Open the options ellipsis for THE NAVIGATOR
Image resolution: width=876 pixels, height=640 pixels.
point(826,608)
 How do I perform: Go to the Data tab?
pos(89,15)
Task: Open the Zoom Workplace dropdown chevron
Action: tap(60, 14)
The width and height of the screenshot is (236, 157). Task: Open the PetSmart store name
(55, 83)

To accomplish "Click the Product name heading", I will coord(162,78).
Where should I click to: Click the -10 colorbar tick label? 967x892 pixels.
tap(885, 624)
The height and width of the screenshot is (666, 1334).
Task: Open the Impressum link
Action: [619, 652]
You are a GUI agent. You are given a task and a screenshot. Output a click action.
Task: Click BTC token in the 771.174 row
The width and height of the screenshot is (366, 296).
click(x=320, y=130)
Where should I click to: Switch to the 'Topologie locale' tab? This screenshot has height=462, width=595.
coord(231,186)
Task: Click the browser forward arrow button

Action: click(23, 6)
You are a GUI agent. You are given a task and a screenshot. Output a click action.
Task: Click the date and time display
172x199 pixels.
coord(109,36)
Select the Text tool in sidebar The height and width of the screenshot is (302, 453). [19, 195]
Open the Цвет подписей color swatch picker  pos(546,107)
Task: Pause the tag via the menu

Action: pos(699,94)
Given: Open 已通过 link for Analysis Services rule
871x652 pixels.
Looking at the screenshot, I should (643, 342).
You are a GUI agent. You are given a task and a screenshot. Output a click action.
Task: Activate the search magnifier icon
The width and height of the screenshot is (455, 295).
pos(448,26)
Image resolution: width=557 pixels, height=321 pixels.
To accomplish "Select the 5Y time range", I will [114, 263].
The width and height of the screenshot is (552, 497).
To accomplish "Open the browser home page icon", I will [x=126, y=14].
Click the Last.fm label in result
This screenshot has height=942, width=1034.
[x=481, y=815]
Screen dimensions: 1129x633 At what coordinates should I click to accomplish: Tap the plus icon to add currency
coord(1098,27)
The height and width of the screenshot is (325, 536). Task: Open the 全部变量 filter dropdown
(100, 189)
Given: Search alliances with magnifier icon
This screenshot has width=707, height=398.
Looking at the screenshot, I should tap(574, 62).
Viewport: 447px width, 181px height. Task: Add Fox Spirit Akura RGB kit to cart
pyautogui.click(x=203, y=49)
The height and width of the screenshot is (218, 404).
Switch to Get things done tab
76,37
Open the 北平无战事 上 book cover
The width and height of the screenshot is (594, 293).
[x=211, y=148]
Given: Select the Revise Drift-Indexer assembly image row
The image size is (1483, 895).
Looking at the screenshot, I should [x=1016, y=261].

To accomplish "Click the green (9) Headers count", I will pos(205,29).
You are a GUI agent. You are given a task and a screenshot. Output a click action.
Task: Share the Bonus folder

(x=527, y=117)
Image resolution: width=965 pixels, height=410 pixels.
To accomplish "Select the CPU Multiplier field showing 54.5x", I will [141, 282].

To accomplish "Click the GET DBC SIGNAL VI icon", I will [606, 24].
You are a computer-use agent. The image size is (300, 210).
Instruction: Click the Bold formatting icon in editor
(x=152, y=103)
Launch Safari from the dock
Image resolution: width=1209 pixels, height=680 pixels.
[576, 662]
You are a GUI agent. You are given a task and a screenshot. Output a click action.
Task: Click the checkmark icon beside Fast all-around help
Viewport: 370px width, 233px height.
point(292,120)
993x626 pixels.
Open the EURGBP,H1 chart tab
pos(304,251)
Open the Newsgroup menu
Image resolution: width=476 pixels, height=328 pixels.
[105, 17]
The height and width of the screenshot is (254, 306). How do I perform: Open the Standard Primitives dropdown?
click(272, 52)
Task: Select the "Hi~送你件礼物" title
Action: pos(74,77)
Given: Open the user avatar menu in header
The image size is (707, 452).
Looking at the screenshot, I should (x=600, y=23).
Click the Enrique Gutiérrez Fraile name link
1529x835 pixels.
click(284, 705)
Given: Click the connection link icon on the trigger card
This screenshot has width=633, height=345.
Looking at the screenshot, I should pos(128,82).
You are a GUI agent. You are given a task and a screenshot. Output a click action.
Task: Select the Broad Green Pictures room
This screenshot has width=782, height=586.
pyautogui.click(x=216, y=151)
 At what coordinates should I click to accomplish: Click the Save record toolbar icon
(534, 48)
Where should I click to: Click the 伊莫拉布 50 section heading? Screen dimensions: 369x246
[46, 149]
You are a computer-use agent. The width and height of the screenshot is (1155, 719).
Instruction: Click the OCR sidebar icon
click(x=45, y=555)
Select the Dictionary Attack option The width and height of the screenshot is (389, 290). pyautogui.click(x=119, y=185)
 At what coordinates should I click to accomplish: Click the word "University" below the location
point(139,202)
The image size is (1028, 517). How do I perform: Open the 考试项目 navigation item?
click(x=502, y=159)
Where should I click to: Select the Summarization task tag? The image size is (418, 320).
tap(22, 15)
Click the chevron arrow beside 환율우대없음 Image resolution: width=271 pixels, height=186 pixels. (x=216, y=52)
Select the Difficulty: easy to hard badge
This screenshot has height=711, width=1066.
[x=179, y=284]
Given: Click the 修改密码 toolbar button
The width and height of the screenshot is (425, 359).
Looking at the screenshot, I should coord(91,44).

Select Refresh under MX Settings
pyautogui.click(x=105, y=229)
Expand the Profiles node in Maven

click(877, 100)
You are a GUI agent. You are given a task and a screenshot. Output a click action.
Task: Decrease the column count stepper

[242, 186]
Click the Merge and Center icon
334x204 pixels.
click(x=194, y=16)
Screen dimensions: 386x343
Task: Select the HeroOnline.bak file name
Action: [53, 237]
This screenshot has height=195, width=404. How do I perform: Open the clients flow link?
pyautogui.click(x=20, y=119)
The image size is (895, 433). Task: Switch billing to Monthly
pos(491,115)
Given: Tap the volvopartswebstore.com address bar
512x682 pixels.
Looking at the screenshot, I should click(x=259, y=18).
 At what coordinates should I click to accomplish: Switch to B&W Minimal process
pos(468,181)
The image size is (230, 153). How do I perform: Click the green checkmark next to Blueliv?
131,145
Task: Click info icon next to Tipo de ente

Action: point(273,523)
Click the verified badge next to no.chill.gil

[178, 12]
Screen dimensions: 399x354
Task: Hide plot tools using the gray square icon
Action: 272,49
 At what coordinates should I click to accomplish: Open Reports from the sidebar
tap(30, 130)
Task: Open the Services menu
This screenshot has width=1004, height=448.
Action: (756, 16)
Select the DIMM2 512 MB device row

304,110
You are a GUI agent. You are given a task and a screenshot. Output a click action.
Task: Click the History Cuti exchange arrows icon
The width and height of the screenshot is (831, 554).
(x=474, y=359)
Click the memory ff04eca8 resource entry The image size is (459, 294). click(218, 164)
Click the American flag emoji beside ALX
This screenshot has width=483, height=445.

PROBLEM DETAILS:
Please print the data above exactly as it appears.

OUTPUT FOR THIS EXERCISE:
Open the options ellipsis for THE NAVIGATOR
Image resolution: width=876 pixels, height=640 pixels.
point(826,608)
 How do I perform: Go to the Data tab?
pos(89,15)
Task: Open the Zoom Workplace dropdown chevron
Action: tap(60, 14)
The width and height of the screenshot is (236, 157). Task: Open the PetSmart store name
(55, 83)

To accomplish "Click the Product name heading", I will coord(162,78).
Where should I click to: Click the -10 colorbar tick label? 967x892 pixels.
tap(885, 624)
The height and width of the screenshot is (666, 1334).
Task: Open the Impressum link
Action: [619, 652]
You are a GUI agent. You are given a task and a screenshot. Output a click action.
Task: Click BTC token in the 771.174 row
The width and height of the screenshot is (366, 296).
click(x=320, y=130)
Where should I click to: Switch to the 'Topologie locale' tab? This screenshot has height=462, width=595.
coord(231,186)
Task: Click the browser forward arrow button

Action: click(23, 6)
You are a GUI agent. You are given a task and a screenshot. Output a click action.
Task: Click the date and time display
172x199 pixels.
coord(109,36)
Select the Text tool in sidebar The height and width of the screenshot is (302, 453). [19, 195]
Open the Цвет подписей color swatch picker  pos(546,107)
Task: Pause the tag via the menu

Action: pos(699,94)
Given: Open 已通过 link for Analysis Services rule
871x652 pixels.
Looking at the screenshot, I should (643, 342).
You are a GUI agent. You are given a task and a screenshot. Output a click action.
Task: Activate the search magnifier icon
The width and height of the screenshot is (455, 295).
pos(448,26)
Image resolution: width=557 pixels, height=321 pixels.
To accomplish "Select the 5Y time range", I will [114, 263].
The width and height of the screenshot is (552, 497).
To accomplish "Open the browser home page icon", I will [x=126, y=14].
Click the Last.fm label in result
This screenshot has height=942, width=1034.
[x=481, y=815]
Screen dimensions: 1129x633 At what coordinates should I click to accomplish: Tap the plus icon to add currency
coord(1098,27)
The height and width of the screenshot is (325, 536). Task: Open the 全部变量 filter dropdown
(100, 189)
Given: Search alliances with magnifier icon
This screenshot has width=707, height=398.
Looking at the screenshot, I should tap(574, 62).
Viewport: 447px width, 181px height. Task: Add Fox Spirit Akura RGB kit to cart
pyautogui.click(x=203, y=49)
The height and width of the screenshot is (218, 404).
Switch to Get things done tab
76,37
Open the 北平无战事 上 book cover
The width and height of the screenshot is (594, 293).
[x=211, y=148]
Given: Select the Revise Drift-Indexer assembly image row
The image size is (1483, 895).
Looking at the screenshot, I should [x=1016, y=261].

To accomplish "Click the green (9) Headers count", I will pos(205,29).
You are a GUI agent. You are given a task and a screenshot. Output a click action.
Task: Share the Bonus folder

(x=527, y=117)
Image resolution: width=965 pixels, height=410 pixels.
To accomplish "Select the CPU Multiplier field showing 54.5x", I will [141, 282].

To accomplish "Click the GET DBC SIGNAL VI icon", I will [606, 24].
You are a computer-use agent. The image size is (300, 210).
Instruction: Click the Bold formatting icon in editor
(x=152, y=103)
Launch Safari from the dock
Image resolution: width=1209 pixels, height=680 pixels.
[576, 662]
You are a GUI agent. You are given a task and a screenshot. Output a click action.
Task: Click the checkmark icon beside Fast all-around help
Viewport: 370px width, 233px height.
point(292,120)
993x626 pixels.
Open the EURGBP,H1 chart tab
pos(304,251)
Open the Newsgroup menu
Image resolution: width=476 pixels, height=328 pixels.
[105, 17]
The height and width of the screenshot is (254, 306). How do I perform: Open the Standard Primitives dropdown?
click(272, 52)
Task: Select the "Hi~送你件礼物" title
Action: pos(74,77)
Given: Open the user avatar menu in header
The image size is (707, 452).
Looking at the screenshot, I should (x=600, y=23).
Click the Enrique Gutiérrez Fraile name link
1529x835 pixels.
click(284, 705)
Given: Click the connection link icon on the trigger card
This screenshot has width=633, height=345.
Looking at the screenshot, I should pos(128,82).
You are a GUI agent. You are given a task and a screenshot. Output a click action.
Task: Select the Broad Green Pictures room
This screenshot has width=782, height=586.
pyautogui.click(x=216, y=151)
 At what coordinates should I click to accomplish: Click the Save record toolbar icon
(534, 48)
Where should I click to: Click the 伊莫拉布 50 section heading? Screen dimensions: 369x246
[46, 149]
You are a computer-use agent. The width and height of the screenshot is (1155, 719).
Instruction: Click the OCR sidebar icon
click(x=45, y=555)
Select the Dictionary Attack option The width and height of the screenshot is (389, 290). pyautogui.click(x=119, y=185)
 At what coordinates should I click to accomplish: Click the word "University" below the location
point(139,202)
The image size is (1028, 517). How do I perform: Open the 考试项目 navigation item?
click(x=502, y=159)
Where should I click to: Select the Summarization task tag? The image size is (418, 320).
tap(22, 15)
Click the chevron arrow beside 환율우대없음 Image resolution: width=271 pixels, height=186 pixels. (x=216, y=52)
Select the Difficulty: easy to hard badge
This screenshot has height=711, width=1066.
[x=179, y=284]
Given: Click the 修改密码 toolbar button
The width and height of the screenshot is (425, 359).
Looking at the screenshot, I should coord(91,44).

Select Refresh under MX Settings
pyautogui.click(x=105, y=229)
Expand the Profiles node in Maven

click(877, 100)
You are a GUI agent. You are given a task and a screenshot. Output a click action.
Task: Decrease the column count stepper

[242, 186]
Click the Merge and Center icon
334x204 pixels.
click(x=194, y=16)
Screen dimensions: 386x343
Task: Select the HeroOnline.bak file name
Action: [53, 237]
This screenshot has height=195, width=404. How do I perform: Open the clients flow link?
pyautogui.click(x=20, y=119)
The image size is (895, 433). Task: Switch billing to Monthly
pos(491,115)
Given: Tap the volvopartswebstore.com address bar
512x682 pixels.
Looking at the screenshot, I should click(x=259, y=18).
 At what coordinates should I click to accomplish: Switch to B&W Minimal process
pos(468,181)
The image size is (230, 153). How do I perform: Click the green checkmark next to Blueliv?
131,145
Task: Click info icon next to Tipo de ente

Action: point(273,523)
Click the verified badge next to no.chill.gil

[178, 12]
Screen dimensions: 399x354
Task: Hide plot tools using the gray square icon
Action: 272,49
 At what coordinates should I click to accomplish: Open Reports from the sidebar
tap(30, 130)
Task: Open the Services menu
This screenshot has width=1004, height=448.
Action: (756, 16)
Select the DIMM2 512 MB device row

304,110
You are a GUI agent. You are given a task and a screenshot. Output a click action.
Task: Click the History Cuti exchange arrows icon
The width and height of the screenshot is (831, 554).
(x=474, y=359)
Click the memory ff04eca8 resource entry The image size is (459, 294). click(218, 164)
Click the American flag emoji beside ALX
This screenshot has width=483, height=445.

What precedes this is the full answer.